2020-01-11T15:41:31.616Z


After more than two years of intense training they are finally ready to fly in space, hoping to conquer the Moon and maybe even Mars (ANSA)


It is a gigantic and pale moon, with the American flag in the background, that welcomes the 13 new astronauts graduated from NASA's Johnson Space Center in Houston on stage. A spectacular setting worthy of the great occasions to underline a "historical" event, as the chief administrator of the American space agency Jim Bridenstine defines it: because this is the ceremony that celebrates the first class of astronauts who graduated under the Artemis program of the NASA, which will bring the man back to the moon with the first woman in 2024.

The 13 new NASA astronauts, a mission to the moon in their future (source: NASA)

"Concentration, commitment and dedication out of the ordinary" distinguish the new 13 levers, young people "ready to take humanity into the unknown by going where no one has ever been", says Bridenstine citing not only the Moon but also Mars.
They renamed it as the 'turtles' class, made up of seven men and six women.
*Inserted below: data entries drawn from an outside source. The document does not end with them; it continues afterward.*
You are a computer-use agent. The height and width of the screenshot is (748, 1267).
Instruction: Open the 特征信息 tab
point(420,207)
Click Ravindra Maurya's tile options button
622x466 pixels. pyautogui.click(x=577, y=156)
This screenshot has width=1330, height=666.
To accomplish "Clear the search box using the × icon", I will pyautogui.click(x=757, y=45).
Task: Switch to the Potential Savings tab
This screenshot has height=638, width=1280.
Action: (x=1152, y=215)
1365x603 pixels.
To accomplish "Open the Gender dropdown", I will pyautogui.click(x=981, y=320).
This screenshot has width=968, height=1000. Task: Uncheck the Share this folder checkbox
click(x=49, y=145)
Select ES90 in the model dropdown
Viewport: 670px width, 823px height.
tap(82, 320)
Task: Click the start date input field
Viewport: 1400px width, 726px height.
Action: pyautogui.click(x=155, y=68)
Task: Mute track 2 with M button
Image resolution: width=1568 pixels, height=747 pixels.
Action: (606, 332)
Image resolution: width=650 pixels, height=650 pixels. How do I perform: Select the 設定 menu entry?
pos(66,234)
There are 11 NASA candidates (Kayla Barron, Zena Cardman, Raja Chari, Matthew Dominick, Bob Hines, Warren Hoburg, Jonny Kim, Jasmin Moghbeli, Loral O'Hara, Francisco Rubio, Jessica Watkins) and two from the Canadian Space Agency (Joshua Kutryk and Jennifer Sidey-Gibbons).


The 13 new NASA astronauts (source: NASA)

Entering the school in 2017 after a very hard selection (only NASA received over 18,000 applications for participation), the 13 aspiring astronauts have a very varied background: engineering studies are the masters, but there are also medicine, mathematics, biology , geology and international relations, demonstrating how much space exploration requires an increasingly multidisciplinary preparation.


The 13 new NASA astronauts, a mission to the moon in their future (source: NASA)

In the two years of training, the 'turtles' have studied subjects such as the extravehicular activities that astronauts perform outside the International Space Station (ISS), its operating mechanisms, the activities of the various centers of NASA, robotics and Russian. Completed the preparation, now they can finally pin the astronauts' pin on their chests, a tangible sign of their suitability to be selected to fly in space and participate "in any type of mission: in low orbit, on the Space Station, on the Moon, on Mars or any other destination, "says Bridenstine. "Take a moment to be proud of yourself and the road you have taken: we are proud of you, the destination is definitely worth the wait", comments astronaut Jessica Meir in her greeting message from ISS.